• **To be done**
[1] Answer these from the review excerpt on Mexican muralism:
(a) In what year did the military phase of the Mexican Revolution begin?
(b) Besides mural art, what visual form does it name as co-opted into the state-sanctioned narrative?
(c) Whose observations make up each chapter's epigraph?
[2] Please return the stretch of the review excerpt on Mexican muralism from "Mary K. Coffey’s" through "such as mestizaje.", copied word for word.
#### Page excerpt
The military phase of the Mexican Revolution, which began in 1910, was a decade-long civil war, a highly traumatic period that shook and brutalized an already fragmented nation. Following this, successive governments attempted to stabilize the country by promoting a cohesive sense of Mexican national identity. The centrality of visual cultures to the dissemination of notions of Mexicanness is widely acknowledged; it was accomplished through the co-optation of mural art and other visual forms like documentary photography into a state-sanctioned narrative of Mexican national identity, and it transformed visual culture into official cultural propaganda. Mural art, a radically politicized form of expression, was thus appropriated as a legitimizing tool and employed in the dissemination of state-sanctioned ideology in exhibition spaces.

Mary K. Coffey’s fascinating analysis of the relationship between muralism, the state, and museums in Mexico opens by stating the paradox central to her study, and to which she consistently [End Page 825] returns: namely, “how a revolutionary art—or at least one that intended to be revolutionary—became an official art that helped to legitimize an authoritarian state” (1). Each chapter of the book has an epigraph composed of observations by the essayist Octavio Paz, all of which concern the newborn Mexican state’s use of mural art’s visual messages to promote a unifying sense of Mexicanidad predicated on characteristics such as mestizaje.
########
#### Dataset
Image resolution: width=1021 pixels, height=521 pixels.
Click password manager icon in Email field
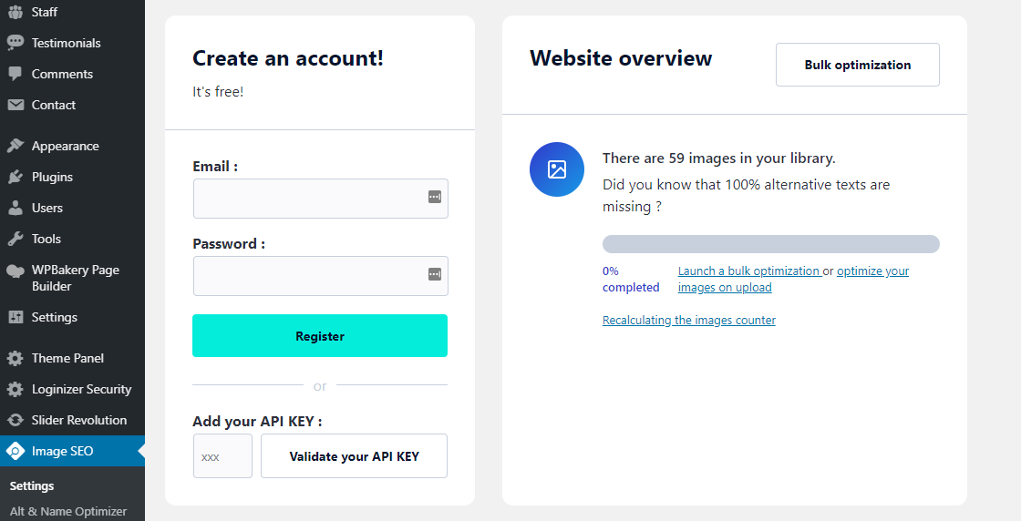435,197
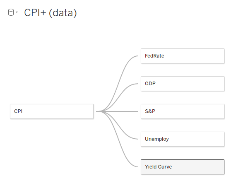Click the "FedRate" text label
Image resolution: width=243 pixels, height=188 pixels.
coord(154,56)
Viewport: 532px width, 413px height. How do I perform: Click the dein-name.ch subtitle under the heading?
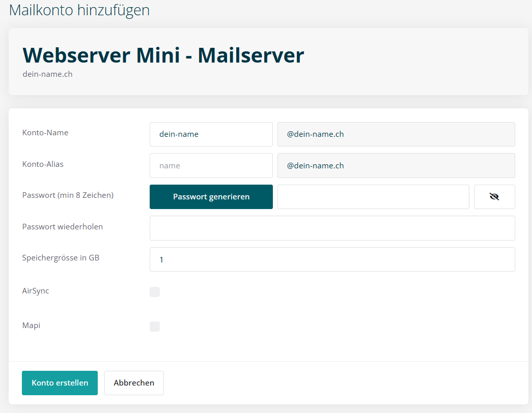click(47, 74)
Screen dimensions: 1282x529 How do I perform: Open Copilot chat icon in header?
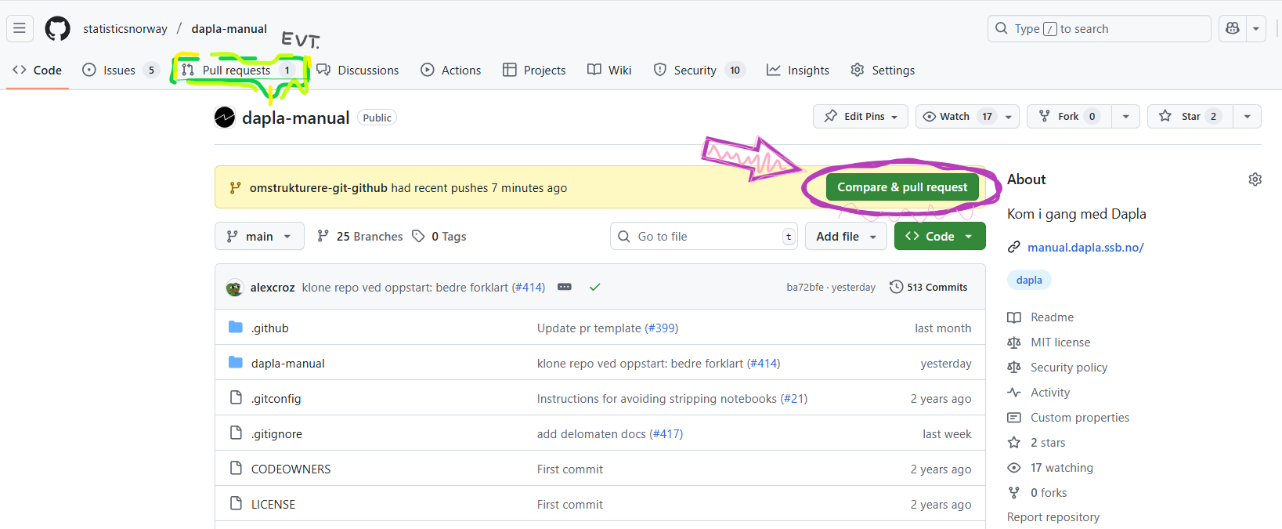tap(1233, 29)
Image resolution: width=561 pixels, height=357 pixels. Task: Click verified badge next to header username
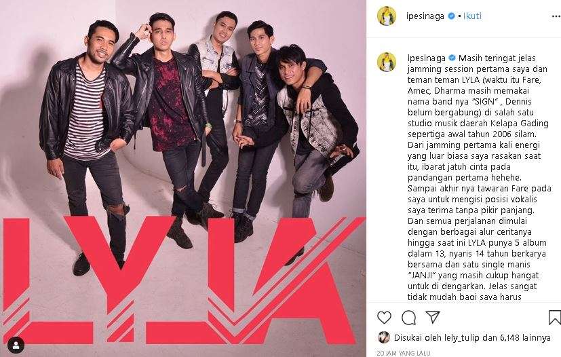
########
• **Solutions in order**
[1]
(a) 1910
(b) Documentary photography
(c) Octavio Paz's

[2]
Mary K. Coffey’s fascinating analysis of the relationship between muralism, the state, and museums in Mexico opens by stating the paradox central to her study, and to which she consistently [End Page 825] returns: namely, “how a revolutionary art—or at least one that intended to be revolutionary—became an official art that helped to legitimize an authoritarian state” (1). Each chapter of the book has an epigraph composed of observations by the essayist Octavio Paz, all of which concern the newborn Mexican state’s use of mural art’s visual messages to promote a unifying sense of Mexicanidad predicated on characteristics such as mestizaje.